### [SELECTED EXCERPT]
<<<<
The sampling, from almost a mile beneath the ocean surface, has yielded new and important knowledge about the environmental impact of escaping oil and gas deep in the ocean. As a result, scientists will be better able to estimate the effects of future spills on sea life.

"The research is unprecedented," said marine chemist Christopher Reddy. "It tells you what chemicals are in the oil plume and explains why. It adds to general knowledge of the area where environmental chemistry meets oceanography."

Reddy, a senior scientist at of the Woods Hole Oceanographic Institution on Cape Cod, Massachusetts, heads a scientific team that reports on the project in today's issue of the Proceedings of the National Academy of Sciences.

The research showed that chemicals in a deep underwater spill behave quite differently from those in a surface spill.
>>>>
### [DATA EXTRACT]
<<<<
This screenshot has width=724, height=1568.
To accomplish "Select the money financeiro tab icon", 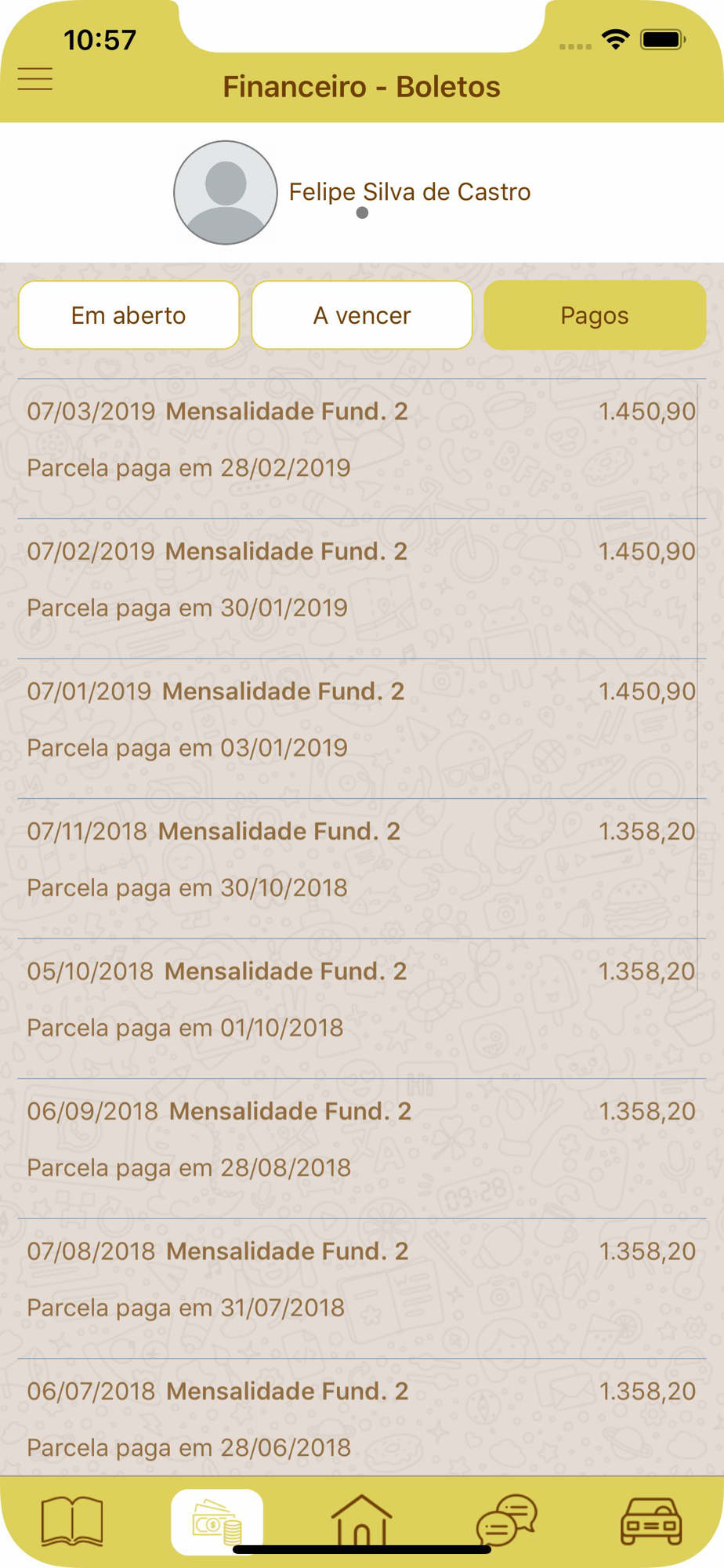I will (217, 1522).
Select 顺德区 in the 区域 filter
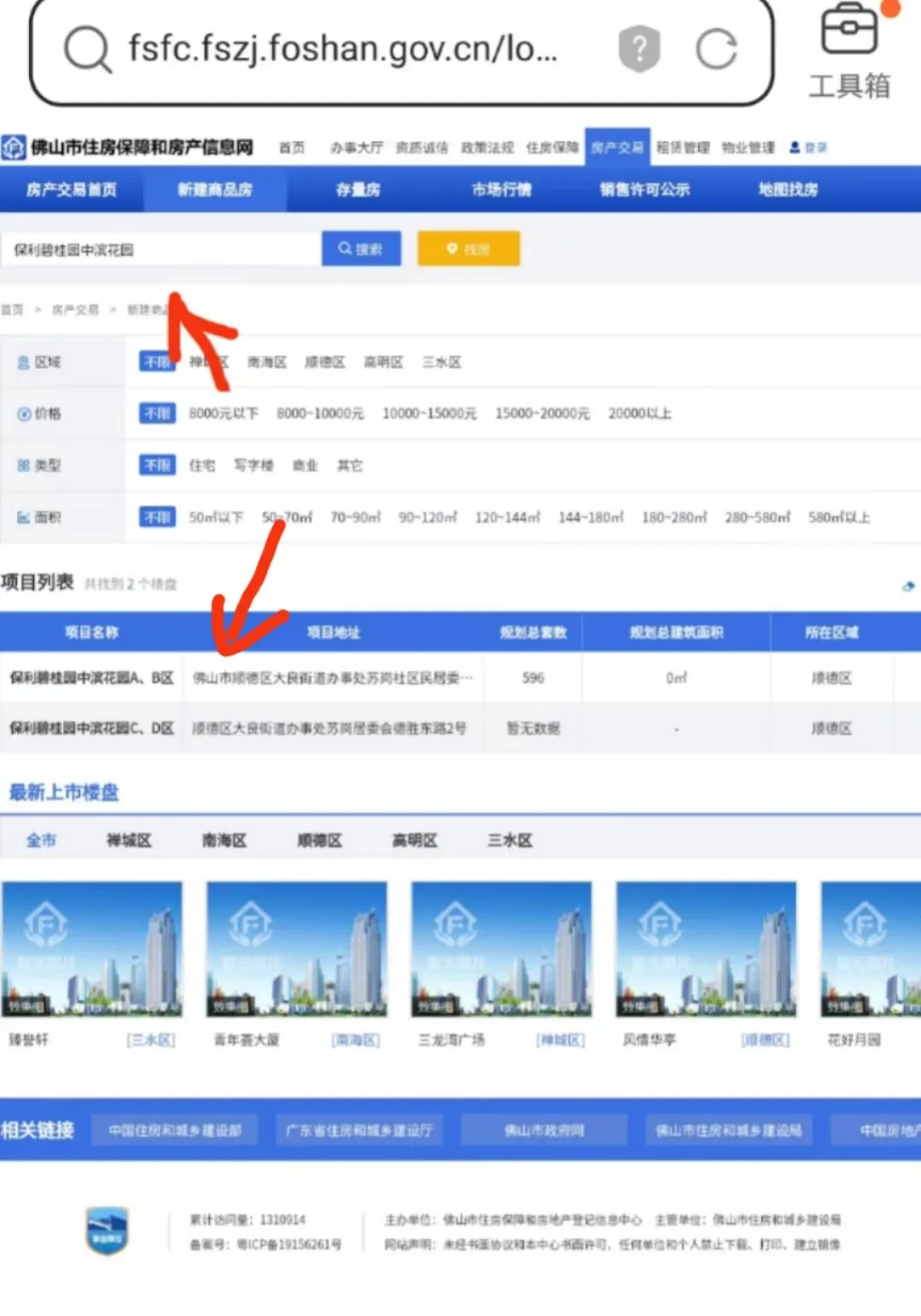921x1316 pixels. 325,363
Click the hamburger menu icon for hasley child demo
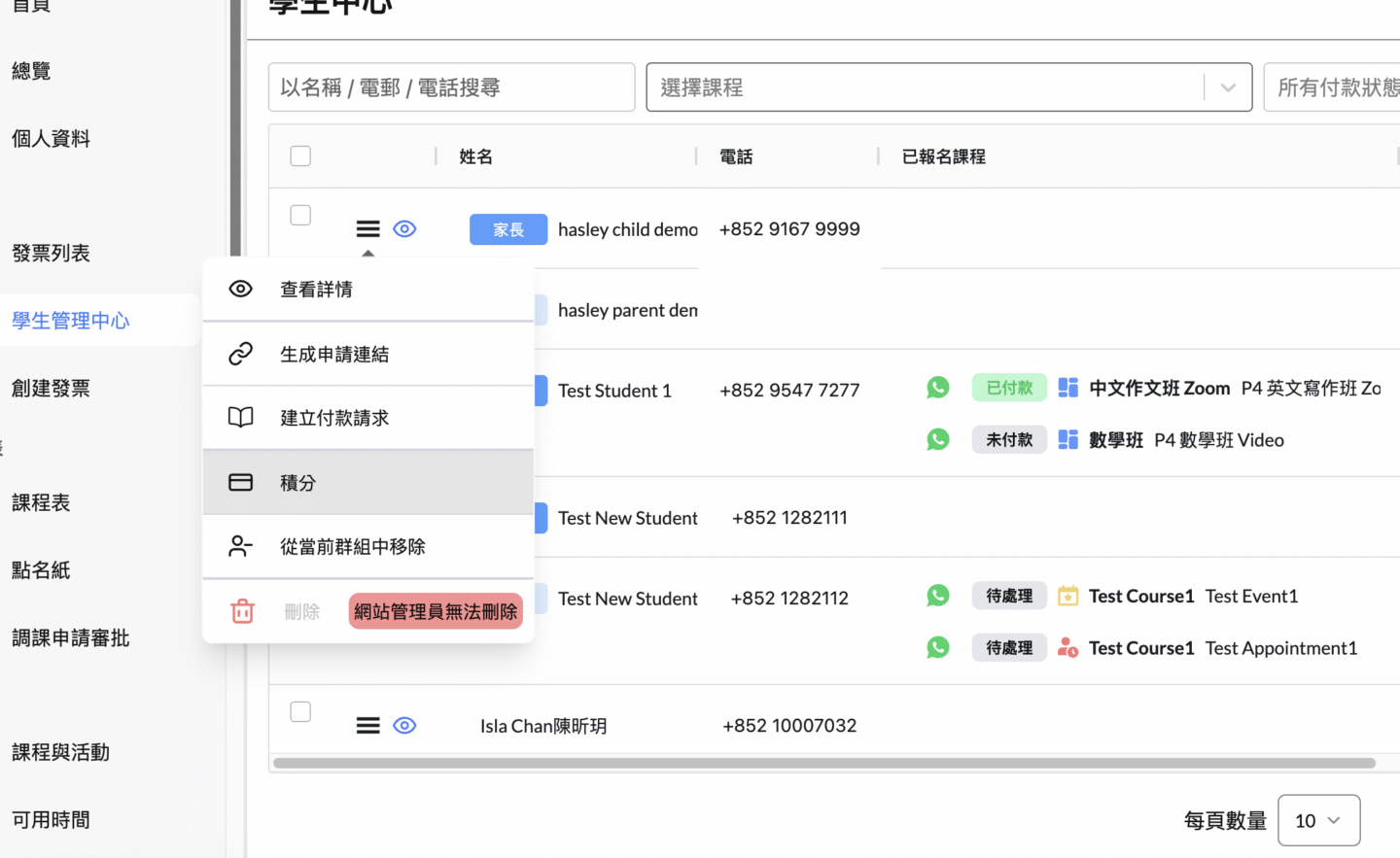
>>>>
### [ACTIONS TO TAKE]
1. Name every person, organization, place, and publication in the passage on deep-sea oil spill research, using the names as they appear there.
2. Continue the passage on deep-sea oil spill research from its last sentence.
The listing is separate material and has no connection to the passage on deep-sea oil spill research.

### [ANSWERS FOR THE TASKS]
1. Christopher Reddy, Woods Hole Oceanographic Institution, Cape Cod, Massachusetts, Proceedings of the National Academy of Sciences

2.
For example, methane, benzene, naphthalene, and other "lightweight hydrocarbons" would evaporate into the atmosphere at sea level. But at the extreme depth and high pressure of the water around the spill, they either dissolved or formed new compounds with water molecules in the plume from the wellhead.

And depending on its composition, the complex mixture spewing from the well can rise, sink, or stay suspended in the water – and possibly damage sea life far from the original spill.

Those insights came from computer modeling of the samples by J. Samuel Arey, an environmental chemist at Switzerland's Ecole Polytechnique Federale de Lausanne.

"Modeling the environmental fate of hydrocarbons in deep water ecosystems required a new approach, with a global view, in order to correctly understand the impact of the pollution," Arey said.

"It underscores that every chemical in the oil has a different personality," Reddy added. "Like chemical sociologists, we saw how the parts go into the plume."

Reddy set up the project at short notice while working on a different research study in the Gulf of Mexico.

"We submitted a proposal to the National Science Foundation in the last couple of days in May and we were sailing on June 17," he recalled.

The Foundation, a government agency that funds scientific research, usually takes months to approve new projects.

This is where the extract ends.